Blame for slavery begins at home

“Watched Bush in Africa saying how bad slavery was and it really was,” said the e-mail I just received from this reader in Plantation, Fla. “How about writing a column about those bad African kings who sold their enemies to the slave-traders. Without their cooperation there would have been no slavery.”

I’ve heard that one a few times before. Indeed, in the nine years I’ve been doing business at this pop stand, that request has surfaced with death-and-taxes predictability everytime a condemnation of America’s role in the slave trade has made the headlines. So it was hardly surprising to receive Bruce’s e-mail soon after President Bush’s speech last week at Goree Island off the coast of Senegal, the point of embarkation for the journey of captive Africans to America.

The request is usually framed in such a way as to suggest the writer thinks the “news” of African complicity in the slave trade will take me by surprise. Maybe even knock me off my high horse a bit. They seem to find it somehow unreasonable to evoke America’s role in this obscenity. Why, they demand, don’t you ever mention that some Africans sold their own people?

Guys, you should be careful what you wish for.

Let us first stipulate the point. The leaders of various African ethnic groups sometimes sold to European slave traders fellow Africans who were being held as prisoners of war.

Let’s also stipulate the implied larger point: Where slavery is concerned, there is blame to go around.

We can blame the Netherlands, for instance; that nation’s government-chartered Dutch East India Co. was prominent in the business of transporting slaves.

We can blame Spain, Great Britain and Portugal, nations whose hands also are wet with African blood and tears.

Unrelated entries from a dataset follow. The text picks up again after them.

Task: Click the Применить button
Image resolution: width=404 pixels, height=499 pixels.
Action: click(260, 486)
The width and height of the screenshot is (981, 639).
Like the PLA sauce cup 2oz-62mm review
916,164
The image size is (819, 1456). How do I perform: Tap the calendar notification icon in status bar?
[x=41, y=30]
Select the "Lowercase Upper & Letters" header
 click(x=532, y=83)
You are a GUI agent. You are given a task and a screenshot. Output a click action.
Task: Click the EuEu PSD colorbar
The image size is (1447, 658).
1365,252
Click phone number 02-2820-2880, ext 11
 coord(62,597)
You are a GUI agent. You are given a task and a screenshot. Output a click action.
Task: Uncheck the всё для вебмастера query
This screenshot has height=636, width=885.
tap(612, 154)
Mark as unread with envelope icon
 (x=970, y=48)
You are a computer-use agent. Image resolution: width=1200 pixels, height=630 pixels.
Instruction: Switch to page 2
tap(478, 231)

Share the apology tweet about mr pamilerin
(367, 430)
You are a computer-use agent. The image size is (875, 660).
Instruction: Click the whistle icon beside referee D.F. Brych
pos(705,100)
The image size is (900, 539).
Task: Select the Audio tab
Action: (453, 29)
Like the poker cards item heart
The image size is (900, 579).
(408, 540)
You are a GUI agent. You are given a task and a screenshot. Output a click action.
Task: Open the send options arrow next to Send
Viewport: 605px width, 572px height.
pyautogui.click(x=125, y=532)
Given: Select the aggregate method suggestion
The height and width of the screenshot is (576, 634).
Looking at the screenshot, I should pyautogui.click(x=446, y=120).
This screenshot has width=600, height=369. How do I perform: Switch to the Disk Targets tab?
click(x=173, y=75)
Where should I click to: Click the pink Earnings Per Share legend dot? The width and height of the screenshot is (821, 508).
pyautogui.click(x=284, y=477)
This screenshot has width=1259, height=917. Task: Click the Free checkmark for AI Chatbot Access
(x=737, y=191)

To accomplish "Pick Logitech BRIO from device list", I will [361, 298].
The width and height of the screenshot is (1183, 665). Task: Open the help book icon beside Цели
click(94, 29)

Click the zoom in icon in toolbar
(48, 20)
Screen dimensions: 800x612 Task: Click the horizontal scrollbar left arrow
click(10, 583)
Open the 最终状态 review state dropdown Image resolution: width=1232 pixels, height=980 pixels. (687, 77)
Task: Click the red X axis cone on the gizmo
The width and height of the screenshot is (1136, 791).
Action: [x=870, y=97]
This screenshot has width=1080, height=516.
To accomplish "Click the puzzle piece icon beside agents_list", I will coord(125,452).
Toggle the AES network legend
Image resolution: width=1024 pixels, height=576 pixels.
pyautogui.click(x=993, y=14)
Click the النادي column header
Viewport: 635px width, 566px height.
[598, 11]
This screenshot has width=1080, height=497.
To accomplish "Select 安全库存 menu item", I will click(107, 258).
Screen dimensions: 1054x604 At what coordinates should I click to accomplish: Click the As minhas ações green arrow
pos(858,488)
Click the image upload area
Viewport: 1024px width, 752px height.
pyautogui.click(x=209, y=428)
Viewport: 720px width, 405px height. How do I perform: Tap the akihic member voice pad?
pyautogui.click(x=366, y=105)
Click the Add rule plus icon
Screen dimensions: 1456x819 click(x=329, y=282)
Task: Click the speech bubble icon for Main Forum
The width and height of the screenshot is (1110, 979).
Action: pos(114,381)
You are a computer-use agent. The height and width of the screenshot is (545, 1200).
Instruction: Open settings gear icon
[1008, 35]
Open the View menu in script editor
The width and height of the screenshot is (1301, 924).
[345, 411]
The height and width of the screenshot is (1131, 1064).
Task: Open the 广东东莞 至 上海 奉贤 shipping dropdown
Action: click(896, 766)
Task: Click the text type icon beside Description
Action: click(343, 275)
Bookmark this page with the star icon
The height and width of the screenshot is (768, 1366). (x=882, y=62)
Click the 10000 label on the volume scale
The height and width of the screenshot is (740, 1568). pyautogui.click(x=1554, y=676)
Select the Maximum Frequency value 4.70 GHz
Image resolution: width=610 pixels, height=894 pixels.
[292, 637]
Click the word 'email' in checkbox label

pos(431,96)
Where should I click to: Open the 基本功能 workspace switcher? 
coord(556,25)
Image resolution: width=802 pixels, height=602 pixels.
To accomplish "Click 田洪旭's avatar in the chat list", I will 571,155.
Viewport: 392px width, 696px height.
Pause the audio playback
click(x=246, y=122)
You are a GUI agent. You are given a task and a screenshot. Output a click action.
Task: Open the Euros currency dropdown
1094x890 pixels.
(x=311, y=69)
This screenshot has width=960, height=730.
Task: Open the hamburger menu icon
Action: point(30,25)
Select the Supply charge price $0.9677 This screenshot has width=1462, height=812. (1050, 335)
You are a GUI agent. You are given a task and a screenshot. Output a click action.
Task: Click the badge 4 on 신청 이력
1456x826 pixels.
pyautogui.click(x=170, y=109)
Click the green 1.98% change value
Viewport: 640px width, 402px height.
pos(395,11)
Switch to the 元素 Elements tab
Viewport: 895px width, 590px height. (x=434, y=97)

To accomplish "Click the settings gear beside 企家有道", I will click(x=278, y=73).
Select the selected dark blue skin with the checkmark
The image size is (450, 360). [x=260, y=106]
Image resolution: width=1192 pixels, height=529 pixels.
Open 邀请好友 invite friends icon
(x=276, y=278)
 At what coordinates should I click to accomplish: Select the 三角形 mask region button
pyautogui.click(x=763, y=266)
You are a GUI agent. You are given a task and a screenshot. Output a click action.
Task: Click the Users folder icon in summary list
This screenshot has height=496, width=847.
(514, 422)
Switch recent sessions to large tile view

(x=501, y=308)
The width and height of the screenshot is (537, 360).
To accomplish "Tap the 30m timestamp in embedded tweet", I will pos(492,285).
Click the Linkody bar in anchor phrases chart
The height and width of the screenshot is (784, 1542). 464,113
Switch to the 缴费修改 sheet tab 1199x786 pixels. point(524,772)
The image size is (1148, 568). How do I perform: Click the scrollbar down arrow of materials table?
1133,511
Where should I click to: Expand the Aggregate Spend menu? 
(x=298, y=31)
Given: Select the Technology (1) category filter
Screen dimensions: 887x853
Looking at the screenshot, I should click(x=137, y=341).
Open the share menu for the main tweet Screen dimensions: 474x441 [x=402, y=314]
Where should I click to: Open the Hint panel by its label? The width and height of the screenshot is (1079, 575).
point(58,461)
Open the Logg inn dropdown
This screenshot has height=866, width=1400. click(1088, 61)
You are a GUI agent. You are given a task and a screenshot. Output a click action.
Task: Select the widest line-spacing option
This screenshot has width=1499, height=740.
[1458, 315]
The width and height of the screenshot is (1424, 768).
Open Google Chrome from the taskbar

We can even blame the Christian church, which allowed its gospel to be used as justification for the flesh trade.

Now, here’s the thing: What does any of that have to do with the price of beans in Boston?

Bruce raises what I call the “cookie jar defense.” Think of the kid, caught sitting on the kitchen counter elbow deep in the Oreos, whose first response is to snitch on his brother. “Stevie took some, too!”

Maybe so, kid. But right now we’re not talking about Stevie, we’re talking about you. And the fact that he is also guilty doesn’t make you any less so.

Similarly, there may come a time when we call to account African slave traders, the church, the Netherlands, Spain, Great Britain and Portugal for their sins in the years of slavery. But first, let us deal with America. That hardly seems unreasonable, given that its very existence motivated the crime, that it is the place where the deed was consummated, and that it reaped virtually all the benefits.

Most wondrous nation on earth, yes. But also a nation whose fields were tilled, whose grand homes were built, whose babies were suckled, by people in chains. No place I would rather be, no. But also a place that looked past rape, encouraged kidnapping, winked at murder. Sweet land of liberty, sure. But also a land that sold humans like horses, that whipped them like dogs and that is still, generations later, dealing with the ramifications of that sin.

The cookie jar defense only illustrates how difficult it is for some of us to come to terms with that inarguable, unalterable truth. The instinct is always to say, Yes, but…

Yes, but it wasn’t really as bad as they say.

Yes, but that’s in the past.

Yes, but the Africans did it, too.

I find myself wearied by the predictability of it, made impatient by the moral cowardice of people who have learned to do everything where this historical obscenity is concerned except one. Everything except deal with it.

For the record, some of us never had a choice.